§ **INPUT RECORDS**:
┏━━
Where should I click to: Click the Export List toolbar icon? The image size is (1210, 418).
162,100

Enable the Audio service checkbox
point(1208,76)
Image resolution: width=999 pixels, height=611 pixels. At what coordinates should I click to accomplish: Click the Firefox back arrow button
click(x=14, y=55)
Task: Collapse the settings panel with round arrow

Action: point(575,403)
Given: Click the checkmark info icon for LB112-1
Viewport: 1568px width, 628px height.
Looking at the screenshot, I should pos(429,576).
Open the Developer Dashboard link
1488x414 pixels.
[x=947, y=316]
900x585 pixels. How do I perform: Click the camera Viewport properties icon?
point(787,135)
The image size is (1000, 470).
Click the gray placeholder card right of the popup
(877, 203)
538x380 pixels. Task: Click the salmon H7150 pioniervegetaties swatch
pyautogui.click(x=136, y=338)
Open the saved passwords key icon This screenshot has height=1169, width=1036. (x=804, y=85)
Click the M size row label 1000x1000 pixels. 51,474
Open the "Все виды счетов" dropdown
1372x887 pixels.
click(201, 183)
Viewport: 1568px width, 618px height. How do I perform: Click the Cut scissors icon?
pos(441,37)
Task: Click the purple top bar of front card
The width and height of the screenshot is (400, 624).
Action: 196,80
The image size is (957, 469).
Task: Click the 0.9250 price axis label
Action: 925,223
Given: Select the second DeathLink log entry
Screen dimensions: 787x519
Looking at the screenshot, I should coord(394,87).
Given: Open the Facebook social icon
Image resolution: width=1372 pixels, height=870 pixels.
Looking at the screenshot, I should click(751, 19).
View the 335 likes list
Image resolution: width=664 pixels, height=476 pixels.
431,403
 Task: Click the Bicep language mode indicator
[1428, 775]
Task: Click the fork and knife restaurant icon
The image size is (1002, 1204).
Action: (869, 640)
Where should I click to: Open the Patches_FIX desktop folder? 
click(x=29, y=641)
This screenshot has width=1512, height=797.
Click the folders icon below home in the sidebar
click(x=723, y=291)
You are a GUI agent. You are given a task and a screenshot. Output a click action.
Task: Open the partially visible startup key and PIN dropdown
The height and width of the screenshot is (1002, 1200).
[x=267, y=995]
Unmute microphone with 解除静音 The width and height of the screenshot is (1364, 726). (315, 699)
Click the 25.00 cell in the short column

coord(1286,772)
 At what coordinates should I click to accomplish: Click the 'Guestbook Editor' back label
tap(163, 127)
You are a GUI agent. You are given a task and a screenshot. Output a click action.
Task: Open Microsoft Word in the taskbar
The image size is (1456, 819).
┗━━
§ **WHAT TO PRODUCE**: Turn every line of the material above into a numbered list, one line per item, and drop the blank lines.

§ **RESULT BELOW**:
1. Where should I click to: Click the Export List toolbar icon? The image size is (1210, 418).
2. 162,100
3. Enable the Audio service checkbox
4. point(1208,76)
5. Image resolution: width=999 pixels, height=611 pixels. At what coordinates should I click to accomplish: Click the Firefox back arrow button
6. click(x=14, y=55)
7. Task: Collapse the settings panel with round arrow
8. Action: point(575,403)
9. Given: Click the checkmark info icon for LB112-1
10. Viewport: 1568px width, 628px height.
11. Looking at the screenshot, I should pos(429,576).
12. Open the Developer Dashboard link
13. 1488x414 pixels.
14. [x=947, y=316]
15. 900x585 pixels. How do I perform: Click the camera Viewport properties icon?
16. point(787,135)
17. The image size is (1000, 470).
18. Click the gray placeholder card right of the popup
19. (877, 203)
20. 538x380 pixels. Task: Click the salmon H7150 pioniervegetaties swatch
21. pyautogui.click(x=136, y=338)
22. Open the saved passwords key icon This screenshot has height=1169, width=1036. (x=804, y=85)
23. Click the M size row label 1000x1000 pixels. 51,474
24. Open the "Все виды счетов" dropdown
25. 1372x887 pixels.
26. click(201, 183)
27. Viewport: 1568px width, 618px height. How do I perform: Click the Cut scissors icon?
28. pos(441,37)
29. Task: Click the purple top bar of front card
30. The width and height of the screenshot is (400, 624).
31. Action: 196,80
32. The image size is (957, 469).
33. Task: Click the 0.9250 price axis label
34. Action: 925,223
35. Given: Select the second DeathLink log entry
36. Screen dimensions: 787x519
37. Looking at the screenshot, I should coord(394,87).
38. Given: Open the Facebook social icon
39. Image resolution: width=1372 pixels, height=870 pixels.
40. Looking at the screenshot, I should click(751, 19).
41. View the 335 likes list
42. Image resolution: width=664 pixels, height=476 pixels.
43. 431,403
44.  Task: Click the Bicep language mode indicator
45. [1428, 775]
46. Task: Click the fork and knife restaurant icon
47. The image size is (1002, 1204).
48. Action: (869, 640)
49. Where should I click to: Open the Patches_FIX desktop folder? 
50. click(x=29, y=641)
51. This screenshot has width=1512, height=797.
52. Click the folders icon below home in the sidebar
53. click(x=723, y=291)
54. You are a GUI agent. You are given a task and a screenshot. Output a click action.
55. Task: Open the partially visible startup key and PIN dropdown
56. The height and width of the screenshot is (1002, 1200).
57. [x=267, y=995]
58. Unmute microphone with 解除静音 The width and height of the screenshot is (1364, 726). (315, 699)
59. Click the 25.00 cell in the short column
60. coord(1286,772)
61.  At what coordinates should I click to accomplish: Click the 'Guestbook Editor' back label
62. tap(163, 127)
63. You are a GUI agent. You are given a task and a screenshot. Output a click action.
64. Task: Open Microsoft Word in the taskbar
65. The image size is (1456, 819).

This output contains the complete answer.